Ismo Vitalo, à l’état civil, c’est Ismaël Yoda. Il est l’une des merveilleuses voix du pays des Hommes intègres. Ses textes inspirent plus d’un. Dans un univers musical rude, il a su se faire une bonne place au soleil. Les mélomanes l’ont adopté. Transfuge du groupe Vitalo, l’artiste est un fervent militant pour la cause de la paix. A travers ses chansons, il prévient, conseille et conscientise. Le 12 février prochain du côté du CENESA, il donnera un concert à l’occasion de ses vingt ans de carrière. Focus sur un homme dont la vie n’a fait aucun cadeau, et pourtant il s’en est sorti jusque-là.

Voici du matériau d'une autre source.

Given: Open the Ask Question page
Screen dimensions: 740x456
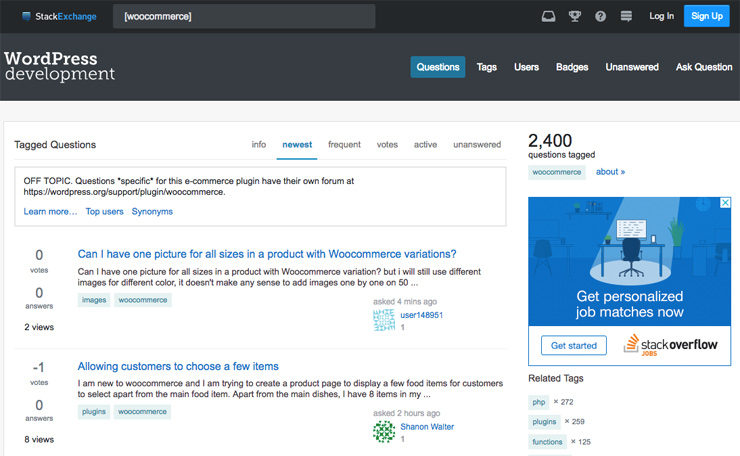Looking at the screenshot, I should pos(704,67).
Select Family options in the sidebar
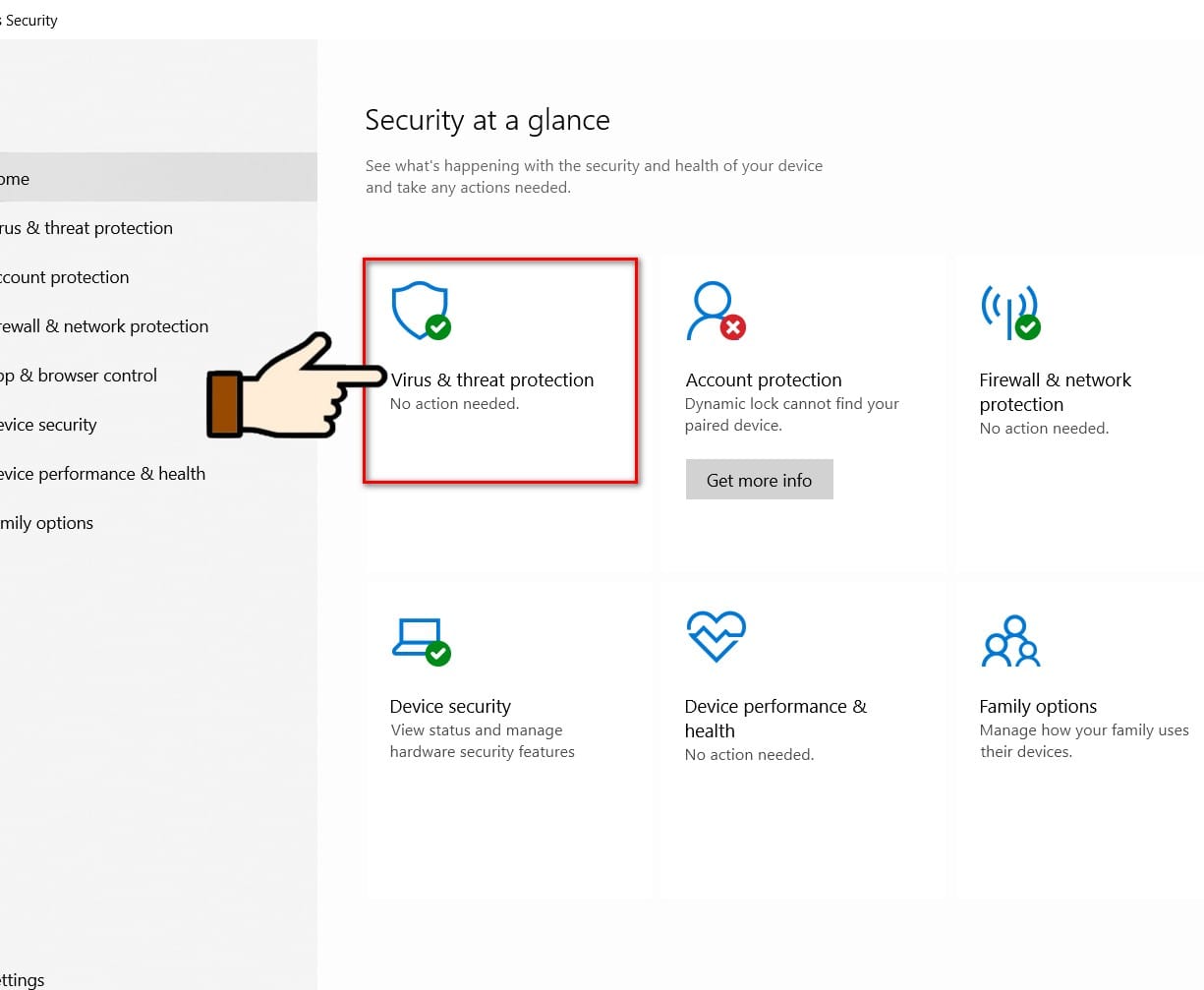 (47, 523)
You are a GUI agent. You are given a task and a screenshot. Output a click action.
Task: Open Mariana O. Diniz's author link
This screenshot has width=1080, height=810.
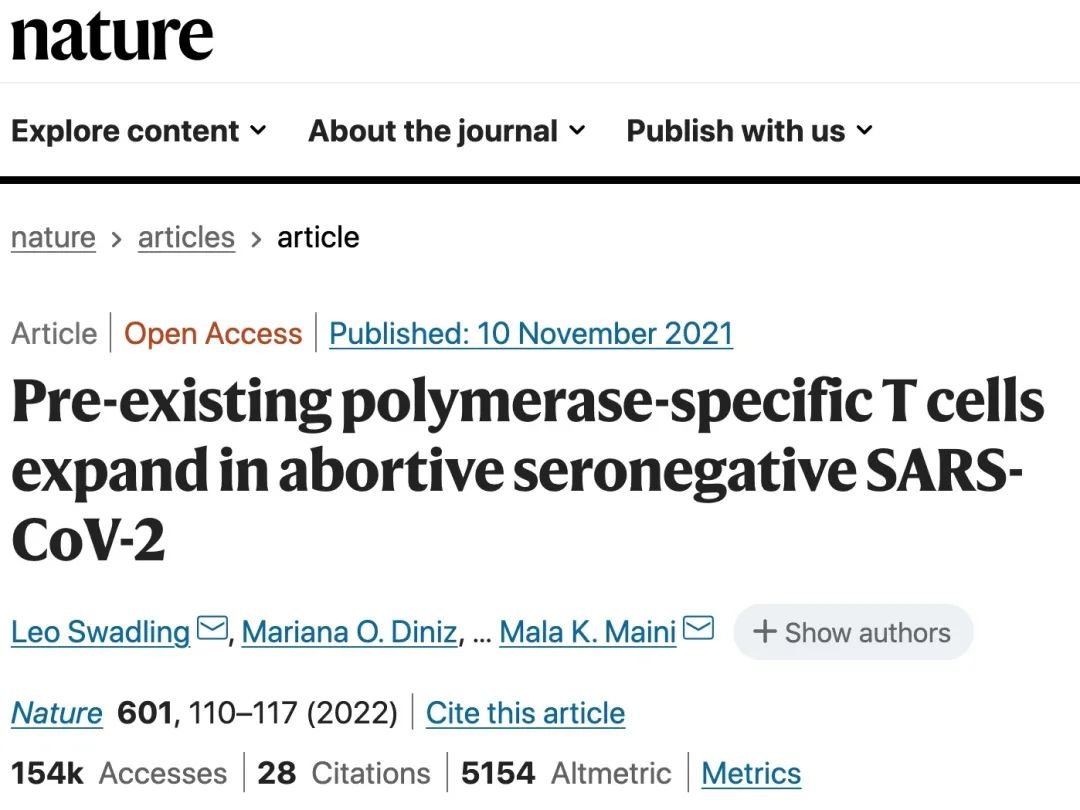(x=349, y=632)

Début des années 1980, le jeune Ismaël Yoda est en Côte d’Ivoire. A l’école, en plus des i, o, et a, le môme s’intéresse aux notes musicales. Il participe à des soirées dansantes. L’école ne réussit pas à le garder. Le garçon veut devenir un grand homme. Il devient donc convoyeur dans une compagnie de transport. Petit à petit, il met des ressources de côté. Avec ses économies, il réussit son permis de conduire. Il se voit confier la responsabilité d’un car. Il se sent l’aise. La réussite est à ses portes. Malheureusement, sa joie sera de courte durée.« J’ai eu un accident entre Toumoudi et Yamoussoukro. Il y a eu 14 morts. Cela m’a amené en prison » se rappelle-t-il avec amertume.

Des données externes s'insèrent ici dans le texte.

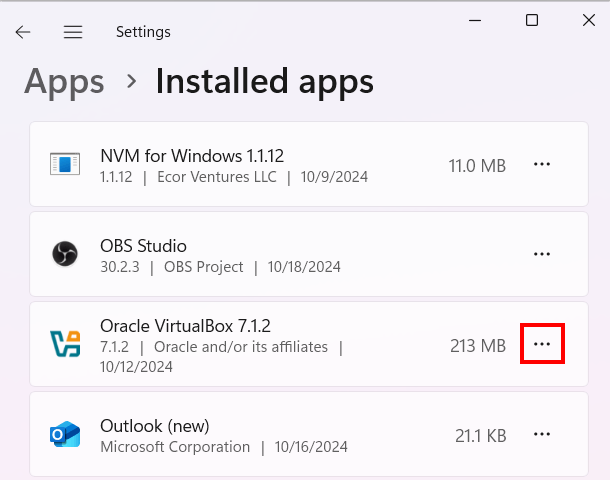
Task: Go back using the back arrow
Action: [23, 32]
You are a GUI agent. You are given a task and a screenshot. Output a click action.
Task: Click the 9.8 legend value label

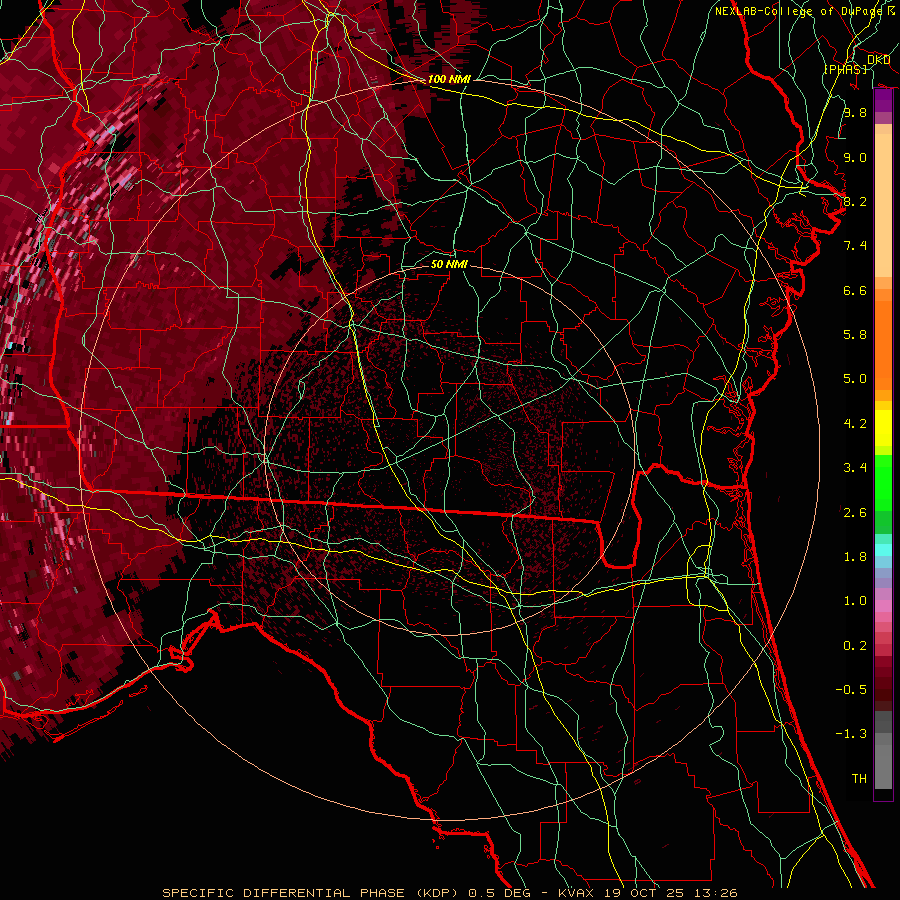(854, 113)
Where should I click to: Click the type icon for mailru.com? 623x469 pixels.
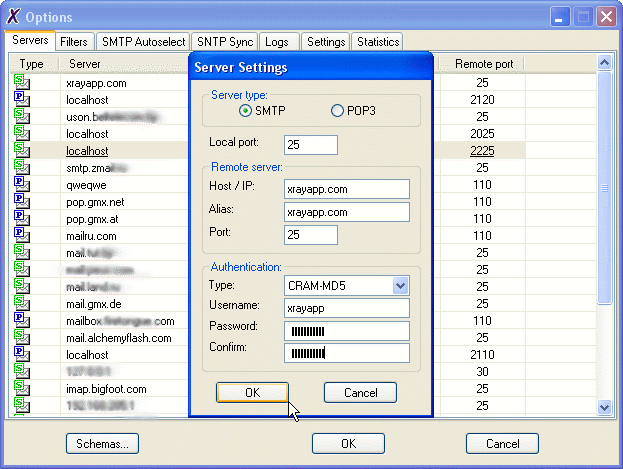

Le groupe Vitalo se forme en prison

Au lieu de se resigner, il s’arme de courage et d’abnégation. Il se remet à fredonner des chansons, sa passion d’origine. La prison est une chance pour lui. Il se remémore : « Comme Dieu ne fait rien au hasard, c’est en prison que j’ai connu mon producteur, un Guinéen du nom de Ousmane Touré. Il a promis d’apporter son aide une fois liberé ». C’est dans cette même prison qu’il fait la connaissance d’Abass et une autre personne. Ensemble, ils forment le groupe Vitalo. Il explique que « Vitalo veut dire la vitamine de l’eau. Ce nom parce que l’eau, c’est la vie ». Finalement, les deux acolytes recouvrent la liberté. Lui, c’est le lead vocal et Abass écrit et corrige les textes. Ousmane Touré sortira également plus tard. Il investit dans leur premier album 3 500 000 F CFA.

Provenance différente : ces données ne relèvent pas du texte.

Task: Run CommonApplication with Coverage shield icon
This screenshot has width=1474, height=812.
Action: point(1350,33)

Le groupe Vitalo vit la galère à Ouagadougou

C’est un coup de pouce salvateur. Nous sommes au début des années 2000. Les deux compères décident de rentrer au Burkina, pays d’origine d’Ismo Vitalo. Ils croyaient qu’ils étaient sortis d’affaires. Mais que nenni. C’était juste une nouvelle autre page de galère qui s’ouvrait. Il s’en rappelle : « Arrivés à Ouagadougou, on a dormi deux jours à la gare du train.

Le 3e jour, nous nous sommes retrouvés au grand marché. On ne savait pas où aller. On se renseignait sur Seydoni production. Un jour on tombe sur mon beau. Il nous a amenés chez lui. C’était une « entrée couché », sans clôture. » Son beau partage son studio avec sa femme. Eux, ils étaient obligés d’aller ramasser les cartons de frigo pour en faire des couchettes. Le troisième mousquetaire ne supporte pas les conditions de vie. Il abandonne le groupe et s’envole pour le Gabon.

Le public accueille bien leur premier album

En 2002, le bout du tunnel se pointe. Le premier album sort. Il est intitulé « Tcheliguian ». C’est une invite au respect des mères. L’opus est bien accueilli auprès des mélomanes. C’est la fin des peines. En 2004, ils produisent leur deuxième album, prisonnier. Là, ils racontent leur passé de vie carcérale. Puis, c’est encore une traversée du désert pour le groupe. Des mésententes naissent et le duo se disloque. Cela n’est pas un frein pour l’ambitieux Ismo Vitalo. Il tient coûte que coûte à continuer sa carrière artistique.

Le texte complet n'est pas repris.